A study published in PLoS ONE in 2013 revealed that school-age children in grades 4 to 12 who had higher levels of BPA were more likely to be obese. But could we blame BPA for our increasing waistlines? While it certainly isn’t a primary factor, some seem to think it’s factor enough for concern.
BPA is an endocrine disrupting industrial chemical used in the production of rigid plastic materials, most often found in food and drink packaging. It lines the inside of canned foods and can also be found in plastic dinnerware, CDs, toys, and dental sealants.
Previous research has indicated we all have BPA in our bodies, because of its prevalence in our modern world. And the effects this compound could be having inside us are largely a mystery.
This latest study found girls between the ages of 9 and 12 who had higher than average BPA concentration in their urine had a two-fold risk of having body weight in the top 10th percentile for their age.

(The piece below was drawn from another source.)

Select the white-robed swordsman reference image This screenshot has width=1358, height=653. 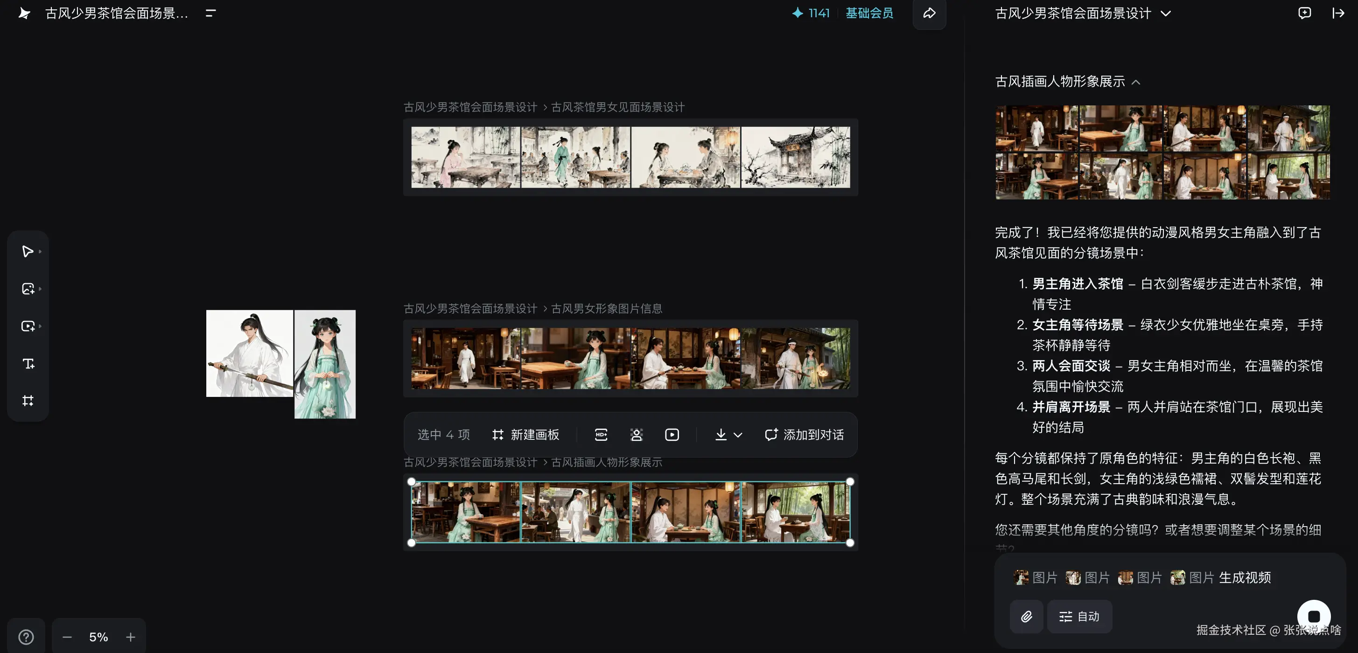(x=249, y=353)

Those girls had 2 micrograms of BPA per liter of urine, or more. But for those with 10 mcg per liter, their risk of obesity was five times greater.
“Among the girls studied, 36% of those with a higher-than-average BPA were overweight or obese compared with 21% of those with a lower-than-average BPA,” reports Margie King at GreenMedInfo.com.

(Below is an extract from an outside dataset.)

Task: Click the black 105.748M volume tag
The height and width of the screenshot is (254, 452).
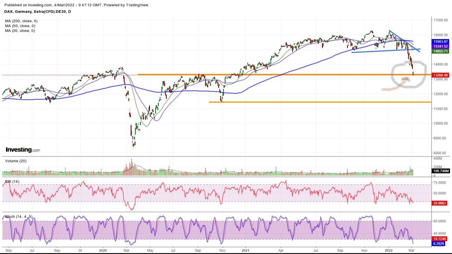Action: tap(440, 171)
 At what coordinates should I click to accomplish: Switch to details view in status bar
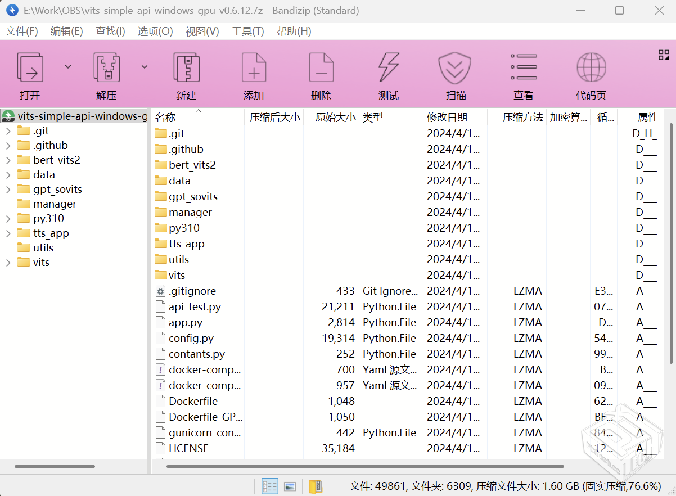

This isn’t the first study to connect BPA with an increased risk of obesity. A few years ago, researchers with NYU School of Medicine found that obese children made up 22 percent of those tested with the highest levels of BPA. On the other hand, obese children made up only 10 percent of those with the lowest levels of BPA.
It’s believed the hormone disrupting qualities of BPA could play a role in the obesity of girls specifically. Authors of the latest study surmise that the compound could promote early puberty and weight gain during prepubescent years. They also think it could increase insulin sensitivity by suppressing adiponectin. Here are 7 other nasty effects of BPA.
BPA’s endocrine disrupting effects are widely known, but this could be a case of the chicken and the egg, where it’s hard to determine which came first. Children who eat large amounts of processed and packaged foods—those most likely containing BPA—are also more likely to be overweight, and in that case it wouldn’t be the BPA causing obesity, but the food within the BPA packages.